Anna Davison estreia na literatura com uma obra de notável delicadeza, inteligência sensível e força existencial. Escrever de boca aberta é um livro que atravessa a pele — e, ao mesmo tempo, escava para dentro, sondando os silêncios que sustentam as palavras e os ruídos que habitam o corpo. A autora escreve com os sentidos aguçados, como quem tateia o mundo com as pálpebras abertas e os pés descalços.
A linguagem é econômica, mas não minimalista: é uma escrita densa de percepção, que reverbera como um sussurro capaz de abalar o chão. Há uma investigação constante do cotidiano, do corpo, da memória familiar, dos afetos e da escrita em si — temas abordados por meio de uma tessitura poética refinada, sem excessos, sem ornamentos desnecessários, mas com potência imagética e sonora.

🌬️ Uma poética sensorial e sinestésica
A voz poética que atravessa os poemas assume a forma de um corpo exposto: “meu sangue / quase sem querer adivinho seu sabor a ferro” (p. 32). Em diversos momentos, o corpo é o ponto de partida da experiência estética. Não apenas um corpo feminino, mas um corpo marcado pela memória, pela fome, pela secura, pela digestão dos dias.
Anna é uma poeta que ouve com os olhos, vê com as mãos, cheira com os ouvidos. Essa sinestesia aparece não como recurso estético forçado, mas como condição de sobrevivência num mundo que exige que a escrita aconteça “com a boca aberta” — ou seja, sem censura, sem máscara, sem medo.

Registros brutos
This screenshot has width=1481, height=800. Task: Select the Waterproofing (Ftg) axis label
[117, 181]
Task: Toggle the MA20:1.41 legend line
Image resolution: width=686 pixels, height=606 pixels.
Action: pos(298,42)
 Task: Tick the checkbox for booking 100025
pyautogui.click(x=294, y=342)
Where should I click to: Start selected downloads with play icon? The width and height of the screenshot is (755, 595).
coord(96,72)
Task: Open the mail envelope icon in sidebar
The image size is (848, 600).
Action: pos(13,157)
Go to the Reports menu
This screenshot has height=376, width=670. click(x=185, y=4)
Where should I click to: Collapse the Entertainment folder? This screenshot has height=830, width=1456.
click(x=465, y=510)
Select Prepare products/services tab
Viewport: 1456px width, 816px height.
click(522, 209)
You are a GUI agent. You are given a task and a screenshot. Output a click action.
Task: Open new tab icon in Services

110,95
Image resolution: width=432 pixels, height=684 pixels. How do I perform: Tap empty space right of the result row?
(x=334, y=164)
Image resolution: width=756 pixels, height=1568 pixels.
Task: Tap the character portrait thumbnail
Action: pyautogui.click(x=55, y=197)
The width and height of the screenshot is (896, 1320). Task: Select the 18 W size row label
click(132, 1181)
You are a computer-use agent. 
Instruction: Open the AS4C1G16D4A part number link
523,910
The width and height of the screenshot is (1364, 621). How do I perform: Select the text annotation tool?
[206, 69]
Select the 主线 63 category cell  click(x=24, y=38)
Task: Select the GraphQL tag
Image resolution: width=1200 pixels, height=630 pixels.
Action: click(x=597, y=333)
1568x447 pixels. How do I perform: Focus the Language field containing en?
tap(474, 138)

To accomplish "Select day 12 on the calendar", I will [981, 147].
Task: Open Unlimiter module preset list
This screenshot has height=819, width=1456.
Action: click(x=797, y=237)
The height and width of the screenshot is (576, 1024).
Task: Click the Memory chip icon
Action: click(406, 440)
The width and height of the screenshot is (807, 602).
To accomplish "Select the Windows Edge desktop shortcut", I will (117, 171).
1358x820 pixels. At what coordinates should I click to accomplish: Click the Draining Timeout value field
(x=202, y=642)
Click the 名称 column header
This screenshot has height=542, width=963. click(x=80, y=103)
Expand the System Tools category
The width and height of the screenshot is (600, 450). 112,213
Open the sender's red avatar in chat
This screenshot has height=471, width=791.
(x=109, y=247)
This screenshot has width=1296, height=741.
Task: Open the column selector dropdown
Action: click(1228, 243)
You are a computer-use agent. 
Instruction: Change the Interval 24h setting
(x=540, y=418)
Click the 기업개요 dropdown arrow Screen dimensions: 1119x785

TRABALHO SOLICITADO
(A) Reproduza o trecho da resenha do livro que começa com as palavras "Anna é uma poeta" e termina com "máscara, sem medo.", renomeando "sinestesia" como "fusão sensorial".
(B) Dê continuidade à resenha do livro a partir do ponto em que ela para.
Este material provém de outra fonte.

LISTA DE RESPOSTAS
(A)
Anna é uma poeta que ouve com os olhos, vê com as mãos, cheira com os ouvidos. Essa fusão sensorial aparece não como recurso estético forçado, mas como condição de sobrevivência num mundo que exige que a escrita aconteça “com a boca aberta” — ou seja, sem censura, sem máscara, sem medo.

(B)
🪞 Escrever, lembrar, desaparecer
A escrita, aqui, é uma forma de manter-se viva, mas também uma forma de se dissolver: “me torno mais estranha […] desapareço” (p. 21). Anna parece escrever para impedir o próprio apagamento, mas também para aceitar o desaparecimento como parte do processo. A memória familiar é um fio condutor recorrente — especialmente nos poemas “menino” e “dióspiro” — onde pais, avós e gestos herdados ganham uma nova moldura sensível.
A repetição de gestos banais, como tomar café, andar pelas ruas, cozinhar ou observar a luz, aparece como um ritual de presença no mundo — mas também como uma forma de lidar com a impossibilidade da permanência. O tempo da escrita é o tempo do corpo: falho, finito, urgente.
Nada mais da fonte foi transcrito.